AB başkentleri "Türk siyasetçilere miting yasağı" uygulayarak 16 Nisan referandumuna ilişkin tavırlarını "hayır" lehinde netleştirdiler. Önce Almanya, Adalet Bakanı Bozdağ ve Ekonomi Bakanı Zeybekci'nin toplantılarını sudan bahanelerle iptal etti. Daha sonra Hollanda Başbakanı Rutte ülkesinin "kamusal alanlarının, başka ülkelerin siyasi kampanya alanı" olmadığını açıkladı.
Avusturya Başbakanı Kern ise daha da ileri giderek anayasa değişikliğinin "Türkiye'de hukukun üstünlüğünü zayıflatacağını, güçler ayrılığını sınırlandıracağını ve AB değerlerini ihlal edeceğini" açıkça iddia etti. Ve "Türk siyasilerin mitinglerinin" tüm Avrupa'da yasaklanmasını istedi.
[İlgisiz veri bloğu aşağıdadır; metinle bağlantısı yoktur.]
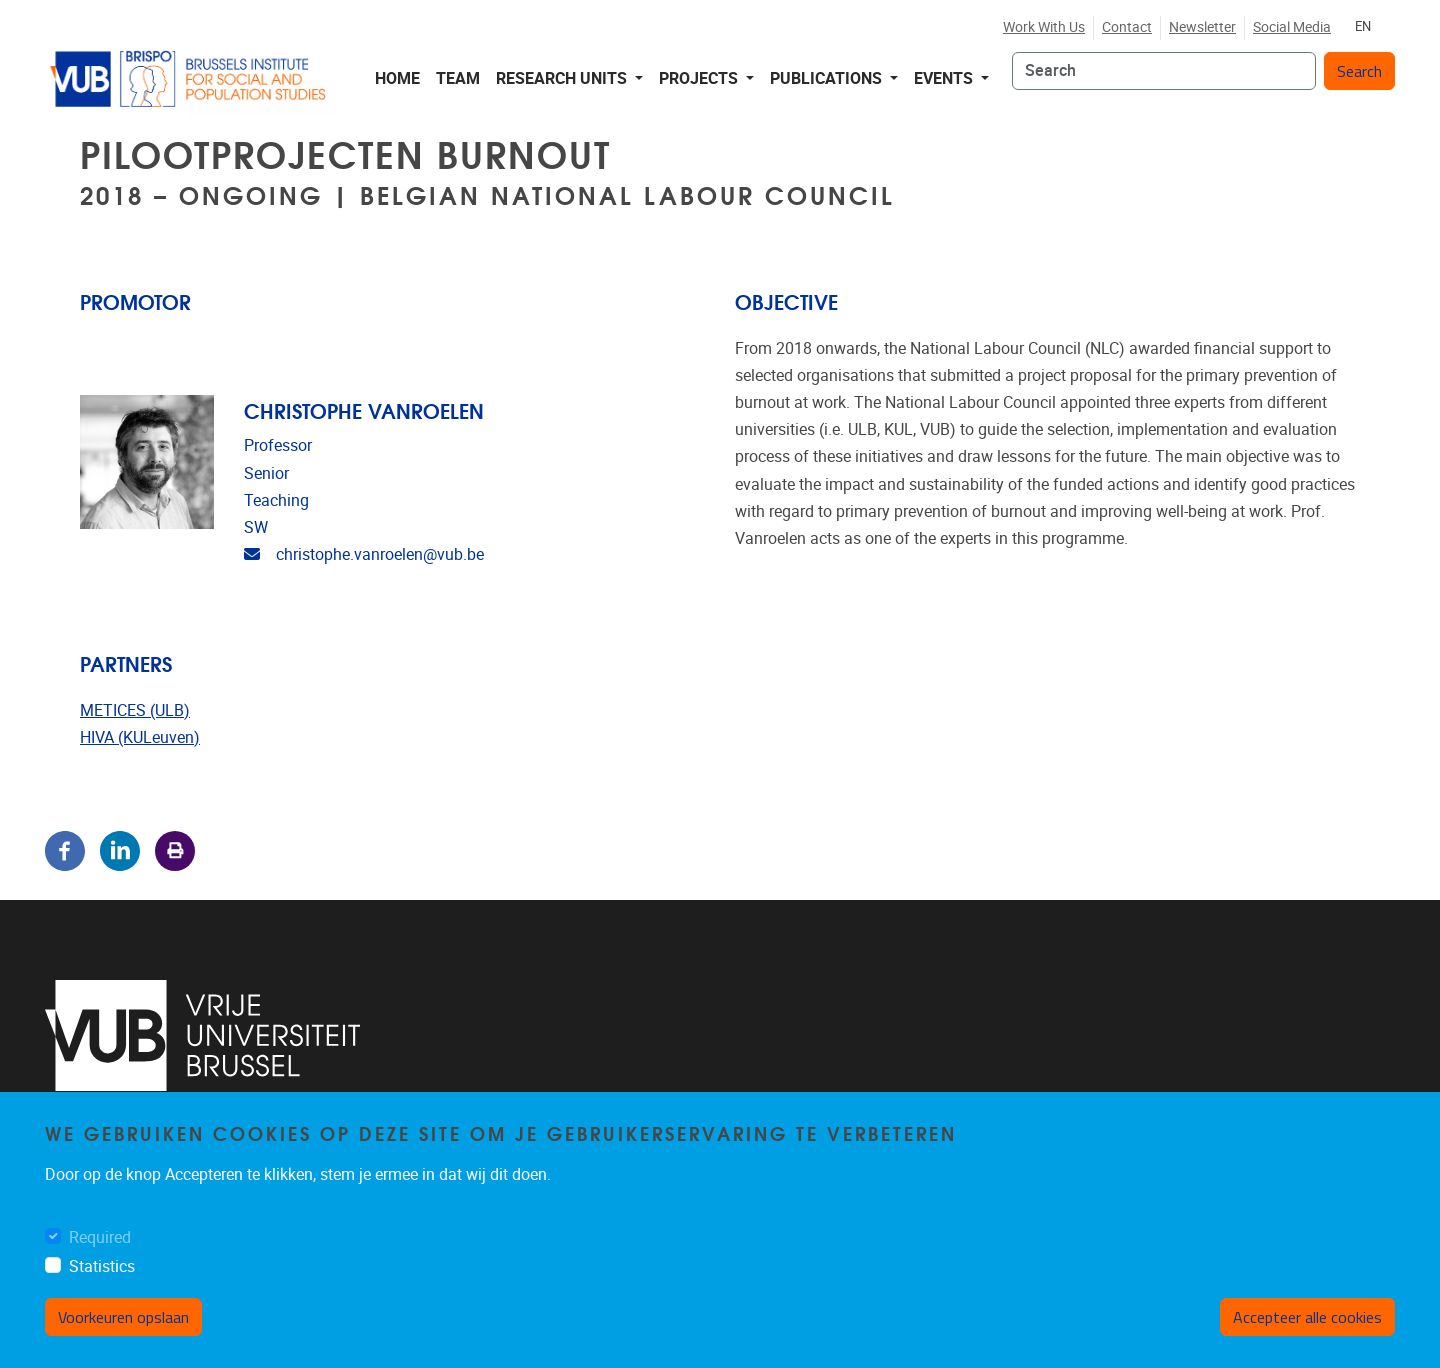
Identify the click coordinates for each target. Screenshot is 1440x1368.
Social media (1292, 27)
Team (458, 78)
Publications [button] (828, 78)
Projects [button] (700, 78)
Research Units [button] (563, 78)
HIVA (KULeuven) (140, 737)
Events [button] (945, 78)
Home (397, 78)
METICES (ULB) (135, 710)
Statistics (102, 1266)
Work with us (1044, 27)
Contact (1127, 27)
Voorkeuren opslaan (123, 1317)
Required (100, 1237)
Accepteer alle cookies (1307, 1317)
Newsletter (1202, 27)
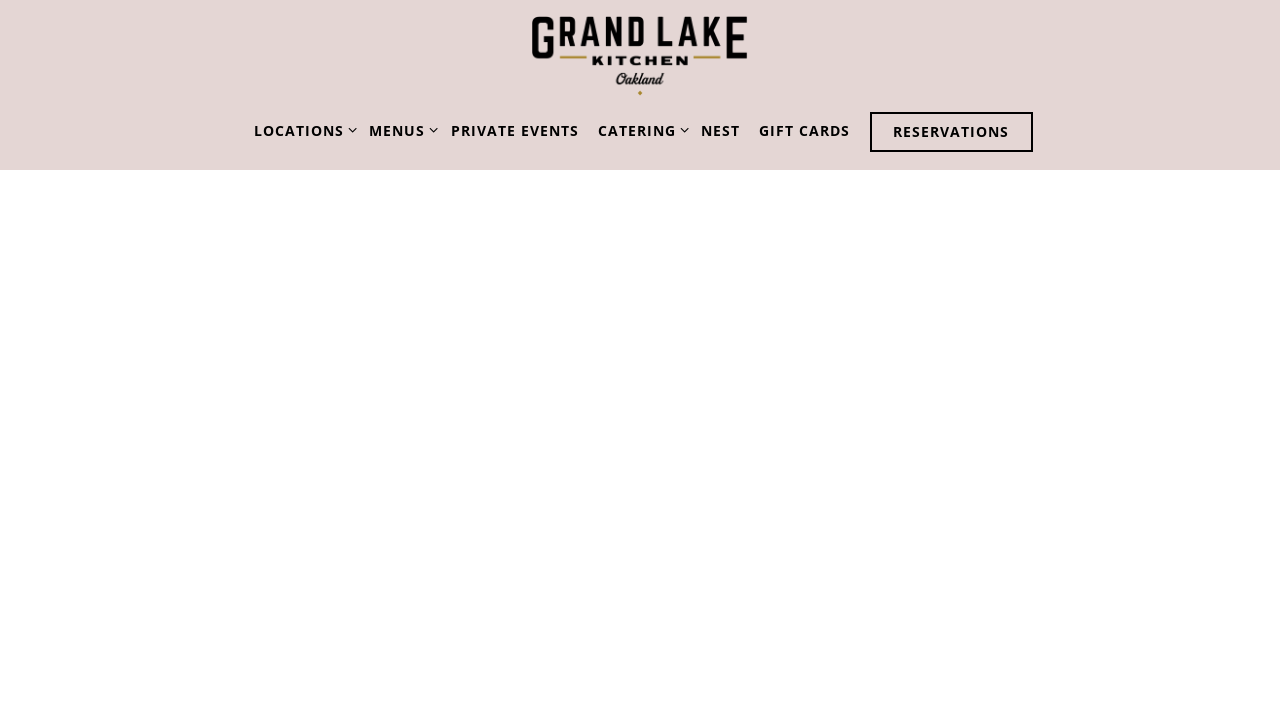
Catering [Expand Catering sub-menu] (640, 129)
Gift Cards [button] (804, 130)
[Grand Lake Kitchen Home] (640, 56)
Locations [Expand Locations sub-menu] (302, 129)
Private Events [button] (515, 130)
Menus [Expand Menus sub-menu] (400, 129)
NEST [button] (720, 130)
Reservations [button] (951, 131)
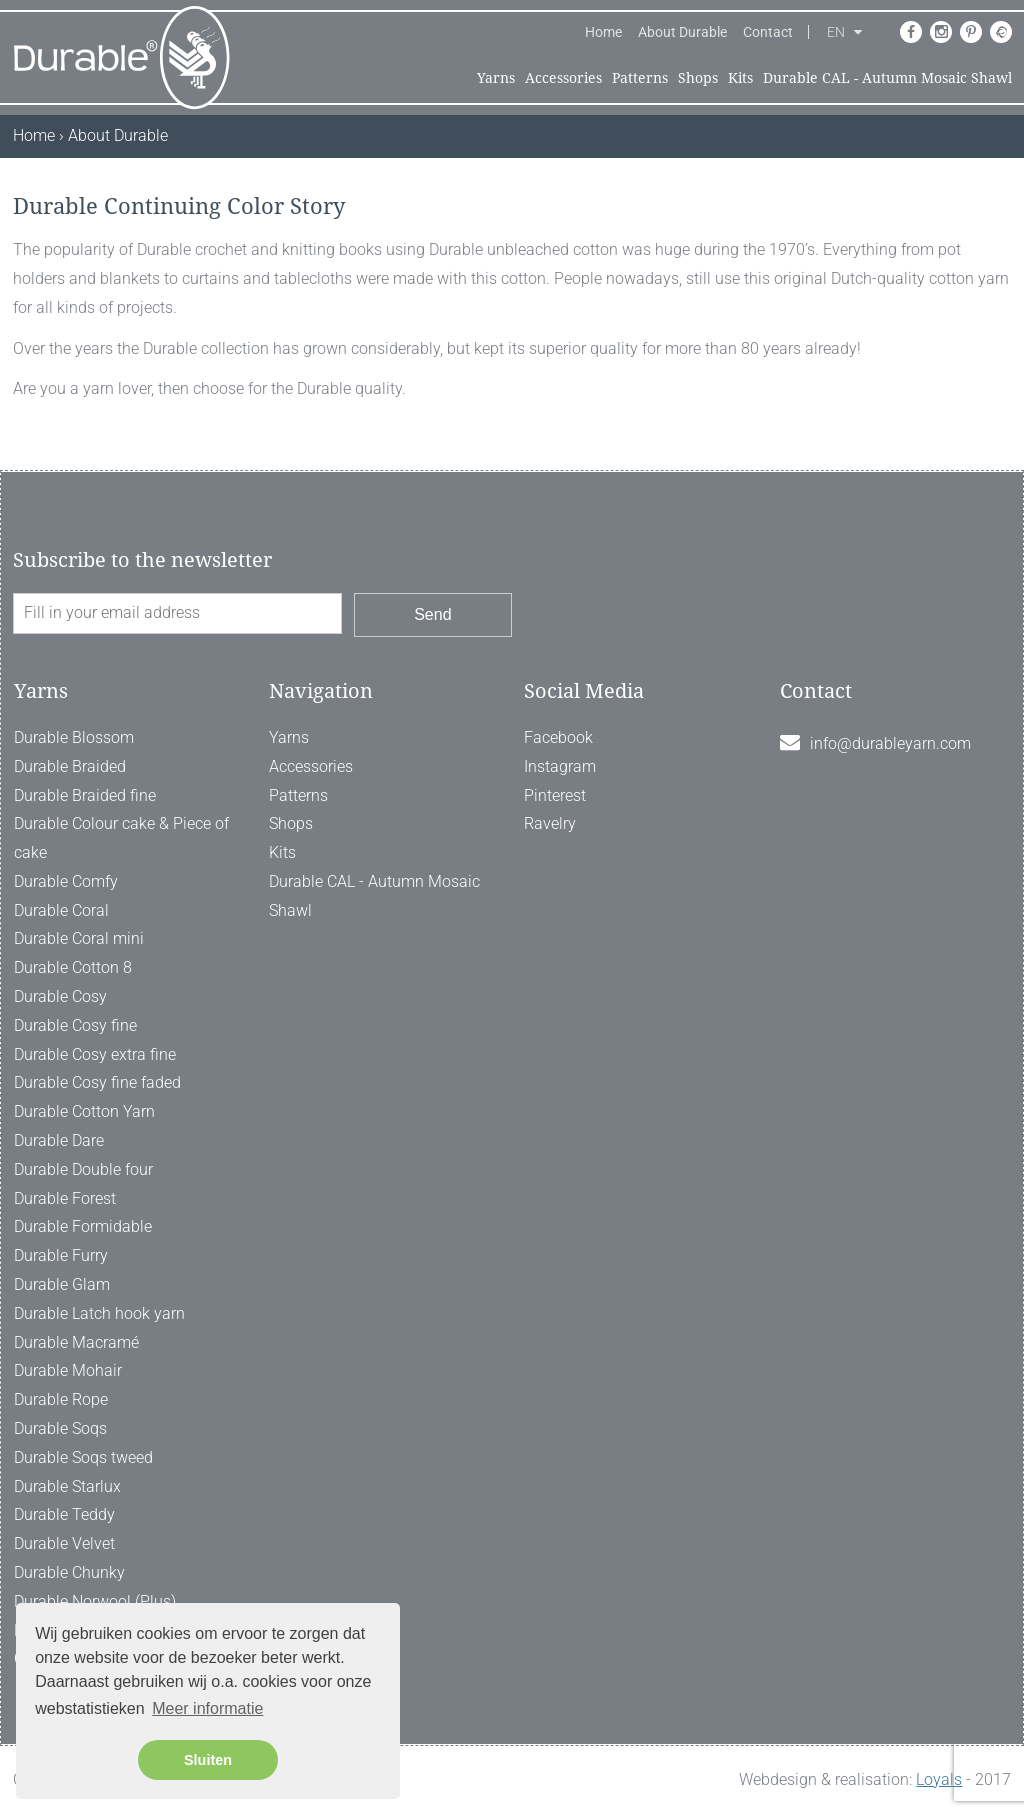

Yaşanan bunalım gittikçe Almanya- Türkiye gerginliği olmaktan çıktı. Türkiye'yi nasıl entegre edeceğini bilemeyen AB'nin kendi vizyon ve demokrasi krizine dönüştü. Aşırı sağın yabancı ve Müslüman karşıtı dalgası merkez siyaseti de kendine benzetiyor.
Bu yetmezmiş gibi 2017'de kritik seçimlerin olacağı Almanya ve Hollanda gibi ülkeler "Türkiye ve Erdoğan karşıtlığını" iç siyaset malzemesine çevirdiler. PKK ve FETÖ terörü ile mücadelede Ankara'yı yalnız bırakan Avrupa başkentleri artık bu zehirli malzemeyi yönetebilmekten de uzaklaşıyorlar. Müsaade edilen Türkiye karşıtı ortam Avrupa'nın uzun vadeli stratejik çıkarlarına zarar veren bir minvalde ilerliyor.
Öncelikle "kamusal alanların" Türkiye siyasetçilerine "kapatılması" eğilimi AB'nin demokrasi krizini derinleştiriyor. Müzakere sürecindeki bir ülkenin vatandaşlarının demokratik haklarını yasaklamak hem "Avrupa değerlerini" erozyona uğratıyor. Hem de Türkiye-AB ilişkilerine taşınamaz bir yük getiriyor.